仕事でキャリアを重ねればその分仕事の質は上がってゆく。それは確かなことだと思うけれど、果たしてキャリアに比例して人は本当に成長し続けるのかと問われると、実はそうでもないのではないか。そんなことを最近よく思う。

キャリアを重ねると、経験則が判断を後押しするようになる。直感力が上がり、瞬時に判断ができるようになる。そして迷いがなくなる。

迷いがなくなると仕事のスピードは上がる。かつてはつまらない検討に半日を費やしてしまうこともあったのに、今は一瞬だ。迷う余地なんてない、だってそれしかないのだから。成功体験がその決断をより揺るぎないものにする。思えば「技術」というものは、成功体験の積み重ねのことを言うのだろう。

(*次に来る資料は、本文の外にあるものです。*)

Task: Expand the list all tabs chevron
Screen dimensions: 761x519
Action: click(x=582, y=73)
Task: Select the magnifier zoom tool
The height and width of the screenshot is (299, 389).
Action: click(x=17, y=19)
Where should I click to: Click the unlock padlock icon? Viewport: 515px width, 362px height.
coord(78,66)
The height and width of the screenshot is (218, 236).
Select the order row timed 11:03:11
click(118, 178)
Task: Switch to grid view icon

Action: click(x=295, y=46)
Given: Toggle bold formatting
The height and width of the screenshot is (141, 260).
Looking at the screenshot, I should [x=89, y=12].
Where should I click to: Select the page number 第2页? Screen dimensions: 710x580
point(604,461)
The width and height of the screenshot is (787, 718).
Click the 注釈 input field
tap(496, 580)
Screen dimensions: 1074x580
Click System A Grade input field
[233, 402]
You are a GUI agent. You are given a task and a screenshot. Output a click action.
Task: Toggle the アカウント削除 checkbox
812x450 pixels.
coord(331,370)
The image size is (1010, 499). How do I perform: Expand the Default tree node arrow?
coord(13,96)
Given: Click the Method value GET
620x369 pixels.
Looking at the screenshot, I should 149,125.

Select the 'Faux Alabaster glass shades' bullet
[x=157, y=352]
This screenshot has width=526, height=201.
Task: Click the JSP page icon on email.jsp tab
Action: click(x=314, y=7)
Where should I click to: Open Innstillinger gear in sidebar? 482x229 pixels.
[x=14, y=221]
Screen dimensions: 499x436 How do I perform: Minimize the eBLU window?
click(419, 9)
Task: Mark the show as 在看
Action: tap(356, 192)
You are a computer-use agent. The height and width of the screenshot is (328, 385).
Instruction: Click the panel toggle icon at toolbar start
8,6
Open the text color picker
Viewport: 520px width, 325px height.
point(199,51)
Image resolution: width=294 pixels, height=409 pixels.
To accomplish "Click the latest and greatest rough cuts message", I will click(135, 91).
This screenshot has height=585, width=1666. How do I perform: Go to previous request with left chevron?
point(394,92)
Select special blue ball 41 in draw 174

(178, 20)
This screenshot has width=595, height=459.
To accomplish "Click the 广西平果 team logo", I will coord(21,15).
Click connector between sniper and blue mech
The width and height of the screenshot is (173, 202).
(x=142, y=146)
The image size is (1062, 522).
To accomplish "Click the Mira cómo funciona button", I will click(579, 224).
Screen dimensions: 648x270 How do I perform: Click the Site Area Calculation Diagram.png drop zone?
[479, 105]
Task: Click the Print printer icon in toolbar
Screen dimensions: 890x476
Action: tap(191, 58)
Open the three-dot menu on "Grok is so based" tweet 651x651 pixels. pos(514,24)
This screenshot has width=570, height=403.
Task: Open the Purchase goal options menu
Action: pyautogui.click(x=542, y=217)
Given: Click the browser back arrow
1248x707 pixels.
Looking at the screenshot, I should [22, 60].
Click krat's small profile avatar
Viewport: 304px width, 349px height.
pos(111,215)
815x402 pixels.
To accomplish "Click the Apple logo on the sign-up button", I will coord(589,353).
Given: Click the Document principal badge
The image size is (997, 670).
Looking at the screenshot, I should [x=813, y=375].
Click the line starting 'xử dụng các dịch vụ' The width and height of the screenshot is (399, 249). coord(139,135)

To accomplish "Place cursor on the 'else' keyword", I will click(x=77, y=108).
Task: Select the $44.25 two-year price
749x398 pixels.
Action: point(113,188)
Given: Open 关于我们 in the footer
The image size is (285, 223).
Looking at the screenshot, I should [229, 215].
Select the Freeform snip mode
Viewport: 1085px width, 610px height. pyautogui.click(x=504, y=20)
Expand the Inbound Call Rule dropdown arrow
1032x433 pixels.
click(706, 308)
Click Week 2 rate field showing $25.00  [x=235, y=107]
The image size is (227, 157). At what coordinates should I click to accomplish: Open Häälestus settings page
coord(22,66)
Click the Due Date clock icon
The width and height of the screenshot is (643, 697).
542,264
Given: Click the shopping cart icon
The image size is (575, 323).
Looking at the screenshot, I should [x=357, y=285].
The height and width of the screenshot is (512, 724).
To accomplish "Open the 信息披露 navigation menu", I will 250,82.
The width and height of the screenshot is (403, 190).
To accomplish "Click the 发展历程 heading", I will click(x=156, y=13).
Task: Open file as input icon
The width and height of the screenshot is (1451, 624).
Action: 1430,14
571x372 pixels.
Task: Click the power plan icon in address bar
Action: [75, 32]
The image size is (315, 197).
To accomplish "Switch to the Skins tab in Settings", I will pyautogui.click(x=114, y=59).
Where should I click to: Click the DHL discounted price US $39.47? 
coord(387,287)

しかし技術(スキル)が上がると、それを持たない者との距離は開く一方だ。相手が何に悩んでいるのか、次第に理解できなくなる。向こうからすればどうしてそんなに簡単に答えが出るのか、そのことが理解できないに違いない。両者に横たわる溝は深刻だ。

大学の非常勤講師なども、教え方が確立できていなかった5~6年前が私の講師としてのピークだった気がする。技術は日々上がっていても、結果は必ずしも伴わなくなる。まるで引退を考えるアスリートのように。

先日仕事を崩したいという主旨のことを書いたのだけれど、そんな日々のことも心理の底にある気がする。経験は自分を助けてくれる。しかしそんな便利なショートカットは思考停止を招きやすい。それが人としての成長を止める。

それが老いだとするならば、仕事は自らの経験値の及ばない領域に向かってゆかなくてはならないのかもしれない。